◆ **REQUIRED WORK**
Summarize the excerpt on the Black Canary comics collection in two sentences.

◆ **EXCERPTED TEXT**
The plot, like most of Dixon's at the time, is pretty boilerplate, action movie type stuff, with little of the character work that would go into his Batman or Robin comics. There's a shady businessman who is supposedly helping various leaders of third world countries who keep falling prey to terrorists...a group he is in cahoots with. For protection, he has hired Lynx of the Ghost Dragons, a Dixon creation who first appeared in the original Robin miniseries (and a character I always liked; although she got killed during the bad old days of "War Games"-era Batman comics). He takes Canary on as an additional bodyguard as well, and, naturally, she foils his schemes.

More so than any other comic in this collection, Frank's artwork plays up the cheesecake aspects of Black Canary (and the other female characters). There is a lot of sexy art in this book, with Canary in various states of undress...although we should probably keep in mind that her superhero costume was basically a state of undress. When she takes off her wig and jacket to take a cab or go to an airport as Dinah Lance rather than Black Canary, she's basically just wearing lingerie and boots. 

The threats of the other stories are similarly non-super; they may not be exactly realistic, but they're the sort you might find in an action movie rather than a superhero comic. They're rarely imaginative, but Dixon was always pretty adept at making up realistic-ish, generic bad guy types with bad guy plots. 

There's an international criminal and con man with an elaborate plan to seek refuge in an incredibly inaccessible land of bad guys hiding out, there's a cola company-sponsored revolution in Santa Prisca (home country of Bane!) and Dinah finds herself running from the Ukranian mob while Barbara deals with muggers and home invaders. It's not until the very last issue in the collection that we see any real supervillains, in the form of Spellbinder III and, in one panel, Blockbuster (at that point reinvented to basically be the Wilson Fisk of the DC Universe).

◆ **RECORDS SHOWN**
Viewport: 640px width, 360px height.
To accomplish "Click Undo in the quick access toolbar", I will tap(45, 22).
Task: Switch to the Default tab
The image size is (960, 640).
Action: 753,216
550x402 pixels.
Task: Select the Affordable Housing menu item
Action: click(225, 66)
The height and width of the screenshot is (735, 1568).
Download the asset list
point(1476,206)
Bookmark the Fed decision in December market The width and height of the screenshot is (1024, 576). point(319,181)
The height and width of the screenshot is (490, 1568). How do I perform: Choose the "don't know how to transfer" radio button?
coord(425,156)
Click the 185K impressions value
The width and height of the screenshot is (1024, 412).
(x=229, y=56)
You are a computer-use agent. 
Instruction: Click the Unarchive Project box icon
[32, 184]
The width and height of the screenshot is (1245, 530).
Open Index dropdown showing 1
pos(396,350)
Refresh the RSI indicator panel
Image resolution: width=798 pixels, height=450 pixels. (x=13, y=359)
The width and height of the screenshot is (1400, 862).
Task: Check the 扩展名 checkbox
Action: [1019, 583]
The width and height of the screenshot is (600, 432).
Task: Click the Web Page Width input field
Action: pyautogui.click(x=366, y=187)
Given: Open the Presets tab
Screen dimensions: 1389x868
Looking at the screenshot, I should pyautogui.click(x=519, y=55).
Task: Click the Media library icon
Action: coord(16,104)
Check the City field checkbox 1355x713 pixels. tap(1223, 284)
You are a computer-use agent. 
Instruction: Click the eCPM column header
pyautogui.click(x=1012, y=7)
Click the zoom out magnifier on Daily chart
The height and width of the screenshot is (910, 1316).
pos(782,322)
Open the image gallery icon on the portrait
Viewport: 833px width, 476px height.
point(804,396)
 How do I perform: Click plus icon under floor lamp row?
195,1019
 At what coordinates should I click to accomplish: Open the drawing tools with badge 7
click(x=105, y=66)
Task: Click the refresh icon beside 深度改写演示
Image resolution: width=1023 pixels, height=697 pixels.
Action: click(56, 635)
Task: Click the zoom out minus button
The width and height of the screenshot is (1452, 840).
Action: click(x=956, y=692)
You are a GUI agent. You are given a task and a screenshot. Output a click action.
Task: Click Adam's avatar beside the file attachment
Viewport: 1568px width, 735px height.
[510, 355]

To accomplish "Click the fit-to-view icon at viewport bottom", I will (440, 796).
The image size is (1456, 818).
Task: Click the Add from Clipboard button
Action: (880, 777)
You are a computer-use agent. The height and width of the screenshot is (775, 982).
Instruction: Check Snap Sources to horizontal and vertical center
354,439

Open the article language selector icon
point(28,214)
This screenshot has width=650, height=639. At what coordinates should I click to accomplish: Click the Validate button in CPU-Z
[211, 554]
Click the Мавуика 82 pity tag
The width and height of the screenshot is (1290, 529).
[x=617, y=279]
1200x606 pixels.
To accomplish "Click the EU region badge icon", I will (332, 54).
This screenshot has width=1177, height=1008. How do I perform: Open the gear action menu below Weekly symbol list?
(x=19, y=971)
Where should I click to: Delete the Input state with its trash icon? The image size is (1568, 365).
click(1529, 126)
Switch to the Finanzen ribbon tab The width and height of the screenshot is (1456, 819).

◆ **RESPONSE**
One story follows a boilerplate action-movie plot in which a shady businessman in league with terrorists hires Lynx and then Black Canary as bodyguards, and Canary foils his schemes. Frank's artwork plays up cheesecake more than any other comic in the collection, and the other stories also feature non-super, action-movie-style threats, with real supervillains appearing only in the last issue.